Interactive Investor

Can stocks overcome early summer slump?

30th June 2022 09:16

Lee Wild from interactive investor

It’s not been a great start to the warmer summer months, and there are any number of issues threatening the global economy. Here’s what investors should look out for in July.

After a steady first week of June, conditions deteriorated rapidly amid concerns about inflation, interest rate rises and the economy. Before long, stock prices on many overseas markets had plunged to levels not seen since 2020.

Central banks, particularly the US Federal Reserve, have a tightrope to walk between raising borrowing costs enough to bring runaway inflation under control, while at the same time being careful not to tip the economy into recession.

As investors fled for the exit, the broad S&P 500 index fell to its lowest since late 2020 and the Nasdaq tech index sank to its lowest since September 2020, taking its decline since the November 2021 peak to almost 35%.

American policymakers decided to raise interest rates by more than they have done at any single meeting since 1994 – up 0.75% to a range of 1.5%-1.75%.

Hope is that the Fed will be able to engineer a soft landing, although there’s speculation that another 0.75% hike could be on the cards.

Performance was volatile in the UK too, but the FTSE 100 index has been more resilient than most this year, benefiting from its inclusion of big mining companies and oil majors during a commodities boom. Solid defensive stocks such as tobacco companies have also been a boon.

As such, and despite being down as much as 8% and below 7,000 mid-month, the blue-chip index was down only 3.7% in June as at the close of play on Tuesday the 28th. Only markets in the Far East did better.

On Wall Street, and despite a brief rally, the S&P 500 and Nasdaq Composite are currently down 7.5%, and the Dow Jones is down 6.2%.

What history can tell us about stock markets in July

Bank of England policymakers take a break in July, so there’s no interest rate meeting to keep investors and economists guessing. It’s probably a good thing, too, giving the Monetary Policy Committee time to gauge the impact of a series of increases since December.

However, all eyes will be on the Federal Reserve on 27 July to see whether it repeats June’s trick and adds another 0.75% to rates in an effort to curb inflation.

The European Central Bank (ECB) has already signalled its intention for an interest rate rise at its next meeting on 21 July.

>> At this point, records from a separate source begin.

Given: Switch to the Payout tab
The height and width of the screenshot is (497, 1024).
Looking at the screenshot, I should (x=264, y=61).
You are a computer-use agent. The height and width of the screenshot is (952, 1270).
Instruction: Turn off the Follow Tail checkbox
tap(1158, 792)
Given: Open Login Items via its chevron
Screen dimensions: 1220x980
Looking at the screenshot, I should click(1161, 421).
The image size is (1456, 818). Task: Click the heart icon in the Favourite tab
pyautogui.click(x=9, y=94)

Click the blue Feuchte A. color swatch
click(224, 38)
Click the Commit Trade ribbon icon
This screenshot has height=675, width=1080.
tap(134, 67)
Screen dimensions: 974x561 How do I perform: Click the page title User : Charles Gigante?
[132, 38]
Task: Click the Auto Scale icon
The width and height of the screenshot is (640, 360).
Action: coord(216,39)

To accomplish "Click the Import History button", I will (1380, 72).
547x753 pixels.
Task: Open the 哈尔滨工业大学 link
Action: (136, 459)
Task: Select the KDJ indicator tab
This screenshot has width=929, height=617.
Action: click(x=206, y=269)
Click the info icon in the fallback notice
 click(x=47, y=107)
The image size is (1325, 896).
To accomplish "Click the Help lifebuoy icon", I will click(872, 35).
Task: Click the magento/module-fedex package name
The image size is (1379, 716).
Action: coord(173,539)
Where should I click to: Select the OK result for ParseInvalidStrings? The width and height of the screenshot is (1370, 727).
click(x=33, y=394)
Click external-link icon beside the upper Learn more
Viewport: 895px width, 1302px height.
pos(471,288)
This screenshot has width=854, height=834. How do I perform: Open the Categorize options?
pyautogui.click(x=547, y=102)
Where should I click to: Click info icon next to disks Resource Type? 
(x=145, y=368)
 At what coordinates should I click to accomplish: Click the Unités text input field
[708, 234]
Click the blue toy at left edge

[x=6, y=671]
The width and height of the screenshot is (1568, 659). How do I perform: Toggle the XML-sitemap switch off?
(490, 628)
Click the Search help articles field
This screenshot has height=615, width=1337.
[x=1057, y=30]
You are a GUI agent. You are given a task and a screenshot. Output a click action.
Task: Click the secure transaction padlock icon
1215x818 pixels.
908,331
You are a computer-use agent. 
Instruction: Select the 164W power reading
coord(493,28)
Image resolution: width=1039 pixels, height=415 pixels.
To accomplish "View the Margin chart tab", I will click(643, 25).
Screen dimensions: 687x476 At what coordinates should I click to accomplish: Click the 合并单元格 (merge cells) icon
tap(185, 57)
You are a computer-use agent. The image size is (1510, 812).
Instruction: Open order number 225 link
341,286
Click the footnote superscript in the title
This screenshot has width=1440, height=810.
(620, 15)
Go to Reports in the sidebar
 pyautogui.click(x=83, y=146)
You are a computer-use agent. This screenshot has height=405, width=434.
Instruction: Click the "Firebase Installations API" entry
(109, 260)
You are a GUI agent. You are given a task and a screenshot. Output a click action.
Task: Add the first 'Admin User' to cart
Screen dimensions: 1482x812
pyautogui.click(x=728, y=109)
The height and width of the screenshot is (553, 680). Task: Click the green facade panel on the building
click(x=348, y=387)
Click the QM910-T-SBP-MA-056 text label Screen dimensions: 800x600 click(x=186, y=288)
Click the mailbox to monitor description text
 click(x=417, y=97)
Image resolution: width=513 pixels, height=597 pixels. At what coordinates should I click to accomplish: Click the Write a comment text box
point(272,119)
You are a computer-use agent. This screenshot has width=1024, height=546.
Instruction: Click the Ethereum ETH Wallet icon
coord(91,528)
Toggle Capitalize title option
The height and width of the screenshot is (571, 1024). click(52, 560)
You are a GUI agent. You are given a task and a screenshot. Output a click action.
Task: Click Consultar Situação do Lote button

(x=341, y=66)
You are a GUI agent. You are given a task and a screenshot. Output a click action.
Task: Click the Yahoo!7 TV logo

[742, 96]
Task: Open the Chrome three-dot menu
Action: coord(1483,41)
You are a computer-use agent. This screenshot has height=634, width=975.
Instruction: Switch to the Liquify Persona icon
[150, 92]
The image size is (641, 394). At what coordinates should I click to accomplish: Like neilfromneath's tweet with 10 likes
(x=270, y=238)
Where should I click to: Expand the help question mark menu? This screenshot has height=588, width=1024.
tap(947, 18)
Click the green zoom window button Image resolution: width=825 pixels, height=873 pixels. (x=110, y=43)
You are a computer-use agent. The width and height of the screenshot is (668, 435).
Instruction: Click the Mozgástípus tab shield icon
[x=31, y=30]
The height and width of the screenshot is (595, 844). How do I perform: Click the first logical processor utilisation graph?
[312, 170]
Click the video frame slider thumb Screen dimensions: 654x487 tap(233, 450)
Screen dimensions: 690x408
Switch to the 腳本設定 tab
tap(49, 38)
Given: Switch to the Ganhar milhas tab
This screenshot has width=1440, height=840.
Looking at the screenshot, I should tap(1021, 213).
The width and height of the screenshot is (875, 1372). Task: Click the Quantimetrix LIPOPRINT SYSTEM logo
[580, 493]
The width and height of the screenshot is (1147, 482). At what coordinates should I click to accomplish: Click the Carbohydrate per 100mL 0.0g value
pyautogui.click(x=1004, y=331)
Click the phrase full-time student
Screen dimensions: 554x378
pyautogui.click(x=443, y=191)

In terms of historic performance, the FTSE All-Share index has risen in nine of the past 13 years, and three of the four monthly losses were by fine margins.

However, while it can be useful to check the history books for clues, if we have learnt anything from the past few years it is that anything can happen in financial markets, and often does.

There’s still a war raging on mainland Europe and Nato is arming itself to deter further Russian aggression. Supply problems caused by the conflict in Ukraine threaten a global food shortage.

Inflation is expected to decline at some point, but it could be that we haven’t reached the peak yet. Ever higher prices are putting an enormous strain on household budgets, and higher interest rates will filter through to consumers. A cost-of-living crisis is already evident, but will we see a recession this year or in 2023?